The final scores are below for all 54 central defenders analysed by this system, with something of a surprise at the top!

Yes, according to my system, Clint Hill was the best centre back last season. Having spent the first part of the season in the Championship (on loan at Nottingham Forest) he came back into favour under Mark Hughes’ reign but still only just played more than 1000mins to qualify for this list (1080mins to be exact). Say what you want about Clint Hill, but he was certainly consistent across most areas, dominating clearances, aerial duels and tackles. Touches per minute and passing success were relative weak points to his game but in a struggling QPR team that is probably not much of a surprise – it seems as though when he did touch the ball, he cleared it! UBT, if you are wondering, stands for ‘unsuccessful ball touch’, another area in which Hill does well.

For those of you doubting my system due to its unconventional winner, the rest of the top 10 (or so) may comfort you, particularly as Kompany and Vermaelen are joint second on 42pts. Kompany didn’t clear the ball anywhere near as frequently as Hill, or indeed most other centre backs, but he excelled in every other area.

By including both clearances and headed clearances I have effectively doubled the contribution of 2 fields which are very closely linked and also related to the team in which the defender plays – this is food for thought if I revisit this rating system in the future, considering that both Kompany and Vermaelen were certainly disadvantaged by this.

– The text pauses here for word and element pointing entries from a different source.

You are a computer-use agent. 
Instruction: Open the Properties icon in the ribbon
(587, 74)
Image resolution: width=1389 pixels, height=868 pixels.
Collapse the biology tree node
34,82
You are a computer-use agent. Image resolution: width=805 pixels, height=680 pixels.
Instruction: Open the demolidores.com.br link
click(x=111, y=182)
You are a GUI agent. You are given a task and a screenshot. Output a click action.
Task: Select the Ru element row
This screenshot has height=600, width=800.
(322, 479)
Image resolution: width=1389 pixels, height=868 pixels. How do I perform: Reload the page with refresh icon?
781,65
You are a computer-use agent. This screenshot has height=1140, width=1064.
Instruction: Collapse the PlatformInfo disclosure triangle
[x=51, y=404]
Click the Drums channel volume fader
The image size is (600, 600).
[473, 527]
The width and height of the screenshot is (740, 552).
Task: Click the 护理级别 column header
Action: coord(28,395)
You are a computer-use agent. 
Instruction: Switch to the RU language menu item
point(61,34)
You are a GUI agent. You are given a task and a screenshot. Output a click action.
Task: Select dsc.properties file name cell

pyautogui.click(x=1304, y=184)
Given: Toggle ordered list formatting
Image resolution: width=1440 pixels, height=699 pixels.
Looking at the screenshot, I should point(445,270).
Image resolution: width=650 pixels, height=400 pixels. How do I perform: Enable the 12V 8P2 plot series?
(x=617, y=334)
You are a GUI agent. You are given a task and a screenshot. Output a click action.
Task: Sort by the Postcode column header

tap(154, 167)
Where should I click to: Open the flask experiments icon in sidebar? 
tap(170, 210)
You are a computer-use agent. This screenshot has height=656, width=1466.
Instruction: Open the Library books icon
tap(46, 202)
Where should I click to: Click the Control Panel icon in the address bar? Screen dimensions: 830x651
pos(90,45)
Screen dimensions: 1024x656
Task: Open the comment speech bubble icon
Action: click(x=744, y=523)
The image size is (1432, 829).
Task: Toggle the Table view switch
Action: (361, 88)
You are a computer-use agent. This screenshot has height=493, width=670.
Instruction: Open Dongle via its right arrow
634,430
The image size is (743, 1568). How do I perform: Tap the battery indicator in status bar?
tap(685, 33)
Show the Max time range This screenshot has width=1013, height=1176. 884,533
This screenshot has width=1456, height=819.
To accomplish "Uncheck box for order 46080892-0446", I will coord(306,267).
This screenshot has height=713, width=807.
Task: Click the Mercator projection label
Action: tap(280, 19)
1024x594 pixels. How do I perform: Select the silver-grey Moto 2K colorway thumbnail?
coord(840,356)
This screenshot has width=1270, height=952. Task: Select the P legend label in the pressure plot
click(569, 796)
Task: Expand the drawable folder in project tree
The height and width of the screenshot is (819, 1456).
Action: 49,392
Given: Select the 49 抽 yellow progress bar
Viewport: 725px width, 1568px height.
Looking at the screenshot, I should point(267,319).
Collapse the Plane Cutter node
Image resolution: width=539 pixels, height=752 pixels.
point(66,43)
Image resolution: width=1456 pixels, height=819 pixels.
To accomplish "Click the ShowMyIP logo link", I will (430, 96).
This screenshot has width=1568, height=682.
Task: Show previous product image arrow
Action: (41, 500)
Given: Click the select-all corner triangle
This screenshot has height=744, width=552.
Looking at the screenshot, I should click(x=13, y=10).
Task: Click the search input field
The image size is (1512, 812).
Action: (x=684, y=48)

For a Newcastle fan, it is sad to see Coloccini sitting rock bottom of the list, particularly as his performances won so much praise in leading Newcastle into 5th place last season. Mike Williamson, his partner for much of the season, was only a few places above in 49th position. Also, England’s centre back pairing at Euro 2012, John Terry and Joleon Lescott (14th and 25th respectively) underperformed several other English defenders – including Rio Ferdinand who was controversially left out of the squad.